What is Data?
Data refers to any collection of facts, figures, or statistics that can be analyzed to gain insights or knowledge about a particular topic. In the context of computing and technology, data often refers to digital information that is stored and processed by computers and other devices. This information can be structured or unstructured and can come from a wide range of sources, including sensors, databases, social media platforms, and more. The purpose of collecting and analyzing data is to gain a deeper understanding of trends, patterns, and insights that can be used to inform decision-making and improve outcomes in various fields, such as business, science, healthcare, and more.

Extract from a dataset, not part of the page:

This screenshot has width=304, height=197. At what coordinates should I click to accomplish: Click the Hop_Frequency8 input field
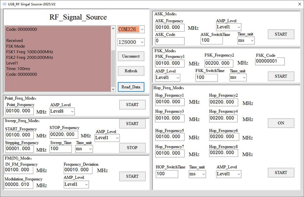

Data is distinct pieces of information, usually formatted in a special way. Data can exist in a variety of forms — as numbers or text on pieces of paper, as bits and bytes stored in electronic memory, or as facts stored in a person's mind. Since the mid-1900s, people have used the word data to mean computer information that is transmitted or stored. Strictly speaking, data is the plural of datum, a single piece of information. In practice, however, people use data as both the singular and plural form of the word, and as a mass noun.
The first English use of the word "data" is from the 1640s. The word "data" was first used to mean "transmissible and storable computer information" in 1946. The expression "data processing" was first used in 1954.
The Latin word data is the plural of datum, "(thing) given," neuter past participle of dare "to give". In English the word data may be used as a plural noun in this sense, with some writers—usually, those working in natural sciences, life sciences, and social sciences—using datum in the singular and data for plural, especially in the 20th century and in many cases also the 21st (for example, APA style as of the 7th edition still requires "data" to be plural). However, in everyday language and in much of the usage of software development and computer science, "data" is most commonly used in the singular as a mass noun (like "sand" or "rain"). The term big data takes the singular.
Although data are also increasingly used in other fields, it has been suggested that their highly interpretive nature of them might be at odds with the ethos of data as "given". Peter Checkland introduced the term capta (from the Latin capere, “to take”) to distinguish between an immense number of possible data and a subset of them, to which attention is oriented. Johanna Drucker has argued that since the humanities affirm knowledge production as "situated, partial, and constitutive," using data may introduce assumptions that are counterproductive, for example, that phenomena are discrete or observer-independent. The term capta, which emphasizes the act of observation as constitutive, is offered as an alternative to data for visual representations in the humanities.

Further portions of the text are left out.